In Australia’s first innings, it was tempting to see their 9, 10, 11 collapsing to short stuff as an elaborate bluff, trying to con England into maintaining a tactic they have only successfully executed approximately three times in the last ten years. Here, although they commenced their familiar barrage when the new ball was taken, it appeared to have more guile behind it, if only perhaps because of Stokes’s continued chin-stroking field innovations. The lethargy of the pitch actually seemed to help the ploy, Lyon almost having too much time for a hook which Stokes just failed to grab one-handed over his head, presumably leaving Nasser Hussain speechless. That was that for the often compulsive hooker, though. Lyon’s two subsequent fours came from balls pitched up in his arch, a bit of maturity which matched his greying little goatee*. *GOATee.
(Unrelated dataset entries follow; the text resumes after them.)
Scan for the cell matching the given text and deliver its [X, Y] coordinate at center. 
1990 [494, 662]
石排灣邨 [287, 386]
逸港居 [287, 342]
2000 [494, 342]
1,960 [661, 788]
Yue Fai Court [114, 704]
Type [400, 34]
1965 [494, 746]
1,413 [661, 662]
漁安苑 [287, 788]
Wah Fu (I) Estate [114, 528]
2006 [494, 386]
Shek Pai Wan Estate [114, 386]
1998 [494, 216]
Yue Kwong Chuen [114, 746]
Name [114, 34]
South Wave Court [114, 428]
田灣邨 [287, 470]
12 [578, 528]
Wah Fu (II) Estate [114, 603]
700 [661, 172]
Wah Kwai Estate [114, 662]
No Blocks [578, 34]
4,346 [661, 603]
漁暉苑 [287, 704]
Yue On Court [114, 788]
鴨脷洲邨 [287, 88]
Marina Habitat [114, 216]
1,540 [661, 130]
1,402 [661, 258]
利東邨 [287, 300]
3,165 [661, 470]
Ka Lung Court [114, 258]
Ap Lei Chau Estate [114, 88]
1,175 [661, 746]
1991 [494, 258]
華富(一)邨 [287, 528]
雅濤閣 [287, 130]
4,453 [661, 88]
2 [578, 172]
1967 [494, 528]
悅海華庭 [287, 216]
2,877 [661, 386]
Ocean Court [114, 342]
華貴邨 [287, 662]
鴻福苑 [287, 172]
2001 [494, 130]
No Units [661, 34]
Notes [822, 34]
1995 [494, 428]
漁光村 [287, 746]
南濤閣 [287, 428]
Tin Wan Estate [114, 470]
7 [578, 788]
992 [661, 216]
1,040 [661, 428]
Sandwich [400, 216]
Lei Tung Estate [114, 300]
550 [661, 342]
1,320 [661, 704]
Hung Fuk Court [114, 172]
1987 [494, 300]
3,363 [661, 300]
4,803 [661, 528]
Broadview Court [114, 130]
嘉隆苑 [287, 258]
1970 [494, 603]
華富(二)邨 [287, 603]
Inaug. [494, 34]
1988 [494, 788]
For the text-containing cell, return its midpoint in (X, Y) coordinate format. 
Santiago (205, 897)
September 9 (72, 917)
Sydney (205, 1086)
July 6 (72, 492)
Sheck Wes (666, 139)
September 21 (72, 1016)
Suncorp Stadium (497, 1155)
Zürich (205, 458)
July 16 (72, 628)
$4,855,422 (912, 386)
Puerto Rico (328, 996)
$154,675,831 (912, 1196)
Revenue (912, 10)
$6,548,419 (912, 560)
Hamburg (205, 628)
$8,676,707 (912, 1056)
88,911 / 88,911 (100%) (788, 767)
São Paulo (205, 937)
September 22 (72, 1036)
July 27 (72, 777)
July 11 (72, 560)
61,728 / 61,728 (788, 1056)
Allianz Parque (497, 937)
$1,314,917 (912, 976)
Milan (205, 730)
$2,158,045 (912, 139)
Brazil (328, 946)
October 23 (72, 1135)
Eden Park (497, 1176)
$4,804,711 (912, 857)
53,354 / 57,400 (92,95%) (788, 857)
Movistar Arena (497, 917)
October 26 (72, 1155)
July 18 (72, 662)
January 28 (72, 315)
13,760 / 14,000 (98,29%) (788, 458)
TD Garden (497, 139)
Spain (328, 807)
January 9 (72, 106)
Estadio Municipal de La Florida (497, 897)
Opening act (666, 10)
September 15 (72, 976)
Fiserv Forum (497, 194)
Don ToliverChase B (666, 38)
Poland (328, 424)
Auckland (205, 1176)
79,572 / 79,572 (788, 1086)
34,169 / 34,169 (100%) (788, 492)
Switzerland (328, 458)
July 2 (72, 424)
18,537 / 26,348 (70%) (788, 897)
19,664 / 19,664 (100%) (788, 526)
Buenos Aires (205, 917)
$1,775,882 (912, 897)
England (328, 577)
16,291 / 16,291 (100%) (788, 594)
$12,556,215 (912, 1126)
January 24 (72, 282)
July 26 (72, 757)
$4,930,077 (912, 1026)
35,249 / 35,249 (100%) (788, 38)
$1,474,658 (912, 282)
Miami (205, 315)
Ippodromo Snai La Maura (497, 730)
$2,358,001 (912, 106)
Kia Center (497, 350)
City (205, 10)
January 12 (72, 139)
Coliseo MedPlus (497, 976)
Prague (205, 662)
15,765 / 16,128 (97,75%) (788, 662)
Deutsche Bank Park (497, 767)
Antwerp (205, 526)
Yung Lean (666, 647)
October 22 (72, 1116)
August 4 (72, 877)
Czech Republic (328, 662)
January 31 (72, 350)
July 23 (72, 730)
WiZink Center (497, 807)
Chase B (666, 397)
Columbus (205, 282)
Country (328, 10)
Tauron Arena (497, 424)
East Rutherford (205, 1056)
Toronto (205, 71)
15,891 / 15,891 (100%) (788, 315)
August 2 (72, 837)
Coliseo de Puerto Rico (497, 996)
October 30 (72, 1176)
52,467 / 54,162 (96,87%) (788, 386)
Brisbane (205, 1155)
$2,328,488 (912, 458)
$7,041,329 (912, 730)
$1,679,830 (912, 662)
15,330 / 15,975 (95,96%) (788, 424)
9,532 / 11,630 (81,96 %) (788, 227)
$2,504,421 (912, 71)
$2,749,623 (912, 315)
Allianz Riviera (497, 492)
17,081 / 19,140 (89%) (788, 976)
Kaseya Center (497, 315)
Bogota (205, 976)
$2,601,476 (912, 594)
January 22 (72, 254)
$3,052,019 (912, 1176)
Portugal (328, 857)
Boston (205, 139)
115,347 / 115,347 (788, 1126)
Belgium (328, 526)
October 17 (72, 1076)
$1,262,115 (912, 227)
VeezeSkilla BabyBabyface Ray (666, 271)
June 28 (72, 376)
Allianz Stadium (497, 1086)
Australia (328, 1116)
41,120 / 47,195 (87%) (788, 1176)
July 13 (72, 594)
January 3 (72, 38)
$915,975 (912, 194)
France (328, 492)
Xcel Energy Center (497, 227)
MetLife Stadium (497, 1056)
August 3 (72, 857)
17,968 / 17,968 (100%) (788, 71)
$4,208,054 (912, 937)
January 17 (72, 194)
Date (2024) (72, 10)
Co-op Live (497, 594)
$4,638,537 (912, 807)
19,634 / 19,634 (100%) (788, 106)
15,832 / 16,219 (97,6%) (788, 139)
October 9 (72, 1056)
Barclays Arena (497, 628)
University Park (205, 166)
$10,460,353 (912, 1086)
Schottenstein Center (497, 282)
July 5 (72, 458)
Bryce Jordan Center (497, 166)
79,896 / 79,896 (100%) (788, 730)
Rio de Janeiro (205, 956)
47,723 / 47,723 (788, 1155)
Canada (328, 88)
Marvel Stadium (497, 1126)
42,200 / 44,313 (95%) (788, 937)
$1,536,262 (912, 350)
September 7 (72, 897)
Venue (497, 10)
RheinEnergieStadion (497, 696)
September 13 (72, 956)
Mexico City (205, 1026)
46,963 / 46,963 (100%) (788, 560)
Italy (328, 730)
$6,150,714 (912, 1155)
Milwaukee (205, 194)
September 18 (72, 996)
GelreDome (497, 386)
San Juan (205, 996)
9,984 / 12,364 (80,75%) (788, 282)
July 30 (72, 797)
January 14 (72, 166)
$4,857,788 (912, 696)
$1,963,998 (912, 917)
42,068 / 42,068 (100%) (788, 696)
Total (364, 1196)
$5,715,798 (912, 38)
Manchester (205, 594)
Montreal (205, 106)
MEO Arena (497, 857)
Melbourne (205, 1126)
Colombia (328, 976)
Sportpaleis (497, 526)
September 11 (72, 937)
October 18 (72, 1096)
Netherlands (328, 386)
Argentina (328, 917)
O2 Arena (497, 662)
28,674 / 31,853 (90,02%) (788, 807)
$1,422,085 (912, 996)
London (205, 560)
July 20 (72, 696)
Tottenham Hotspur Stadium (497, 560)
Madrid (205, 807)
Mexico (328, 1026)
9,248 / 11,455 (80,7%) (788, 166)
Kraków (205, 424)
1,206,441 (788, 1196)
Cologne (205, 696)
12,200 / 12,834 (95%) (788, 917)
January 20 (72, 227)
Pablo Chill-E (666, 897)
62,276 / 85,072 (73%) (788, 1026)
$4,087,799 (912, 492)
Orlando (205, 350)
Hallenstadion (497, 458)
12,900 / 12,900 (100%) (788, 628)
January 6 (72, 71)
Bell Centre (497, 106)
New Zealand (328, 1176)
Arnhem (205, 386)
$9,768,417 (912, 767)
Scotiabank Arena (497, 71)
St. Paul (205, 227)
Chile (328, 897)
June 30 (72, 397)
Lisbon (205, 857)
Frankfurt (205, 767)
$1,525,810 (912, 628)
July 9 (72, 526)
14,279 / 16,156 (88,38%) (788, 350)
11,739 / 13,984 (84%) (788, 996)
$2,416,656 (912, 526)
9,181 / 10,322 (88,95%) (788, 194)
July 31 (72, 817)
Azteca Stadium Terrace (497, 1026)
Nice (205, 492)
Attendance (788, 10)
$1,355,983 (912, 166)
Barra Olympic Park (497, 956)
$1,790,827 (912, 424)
This calmness hasn’t always been a hallmark of Lyon’s batting. In tense situations he’s often a one man production of Psycho, and he’s been doing it ever since his current skipper made his debut in a two-wicket win in Johannesburg in 2012. In that match, Lyon didn’t have to bat as 18-year-old Cummins got Australia home but the camera constantly panned to him sat cowering in the dressing room, a fever dream in a cricket helmet. It speaks highly of someone so affected by nerves to have achieved all he has, and especially his efforts today when his bowler’s end gibbers at Headingley four years ago must surely have been jangling around his head.
For all the zen of McCullum, who sat motionless bar chewing on a balcony sofa through it all, it was England who lost their nerve a little in the final session. Ollie Pope ducked at short leg when he need to stand tall which, however much his potential has been increasingly fulfilled, could still quite possibly be a metaphor for his series. Zak Crawley might not always blunt the new ball, but the ire he attracts has often provided useful cover when other members of the side haven’t quite justified their own stellar billing either. That drop by Stokes was also highly gettable and uncharacteristic, though by that stage he had bowled so much and so valiantly that his his entire body must have felt as blistered as Moeen’s finger. Crawley himself also made a fumble, the ball ricocheting off his rather less wizened body for four in an admittedly very bold attempt to make the save.
That was the second of the three Cummins three fours to the off side in his winning partnership with Lyon. This was to an over-pitched delivery by Robinson, but the other two were to short balls banged in too weak and wide. As stated, though, these were the exceptions, unlike so often with England’s short pitched stuff at the end of an innings. Here the opposition would have to score runs rather than gleefully bag them at England’s self-defeating casino for tailenders. So, of course, Cummins did score them that way, with sense and structure. In truth, he absorbed the pressure of this absurd sporting fresco of a contest from its outset to conclusion. From his initial fields to his batting both knocks to his cunning - if slightly match fee threatening - use of himself to bowl so many overs, in his own time, this match was all about absorption.
Cummins, the noted eco warrior, has decided the way to counter Bazball’s blazing light is by turning Australia into a cricketing solar panel.